China, which emphasizes memorization and standardized testing, is trying to reform its educational system to be more like the American educational system (which before the No Child Left Behind Act was less focused on learning "cold facts" and more about using available resources, both scholastic and human, to come up with solutions). The American school system, although very faulty, traditionally was about finding the child’s strengths and using them to promote achievement. The focus was on the individual. The Confucian philosophy was not for individual rights or freedoms, but rather for the collective good of society in general and the well being of the family group in particular. How very ironic that Ms. Chua, whose parents came to this country to pursue individual freedom that this country offers, rejects the very strengths that our society has to offer.

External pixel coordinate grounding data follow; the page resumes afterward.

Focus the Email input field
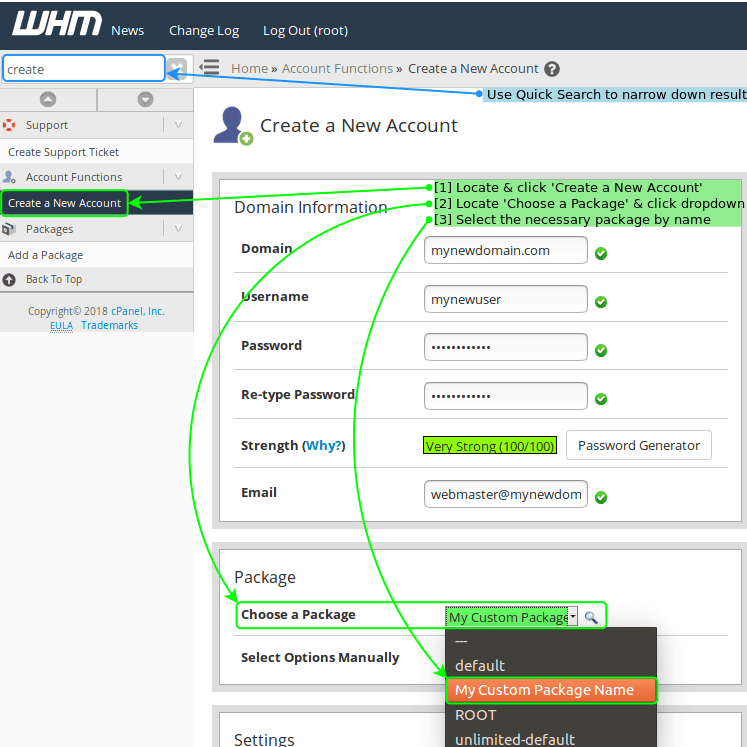747x747 pixels. (505, 494)
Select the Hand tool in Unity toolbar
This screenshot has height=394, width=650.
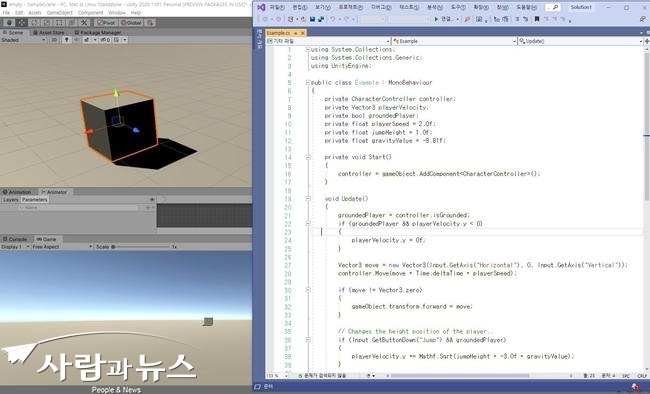[9, 23]
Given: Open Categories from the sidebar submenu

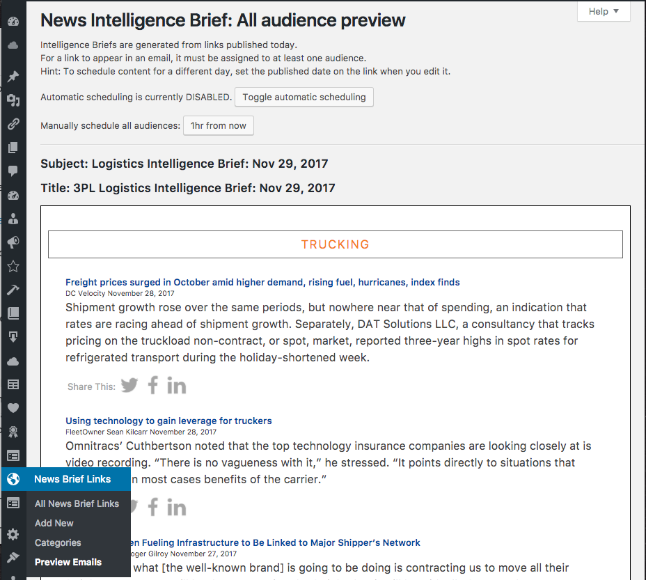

She very belatedly says in the O interview, “I wish I’d realized earlier that parenting cannot just be one size fits all.” A very American, yes, Western concept!

 

Resources cited:

Amabile, Teresa. (1992). Growing Up Creative: Nurturing a Lifetime of Creativity. Creative Education Foundation.

 

Bronson, Po and Merryman, Ashley. (2010). “The Creativity Crisis”. Newsweek (July 19). p.p. 44-50.

 

Confucian Beliefs. http://factsanddetails.com/china.php?itemid=88 (retrieved February 16, 2010).

 

Fowler, Charles. (2001). Strong Arts, Strong Schools: The Promising Potential and Shortsighted Disregard of the Arts in American Schooling. New York: Oxford University Press.

 

Stevenson, Harold. (1994). The Learning Gap: Why Our Schools are Failing and What We Can Learn From Japanese and Chinese Education. New York: Simon and Schuster.

 

Tobin, Joseph J., Wu, David W.H., and Davidson, Dana H. Preschool in Three Cultures: Japan, China and the United States. New Haven: Yale University Press.

 

Zhao, Yong. (2009). Catching Up or Leading the Way: American Education in the Age of Globalization. Alexandria: ASCD.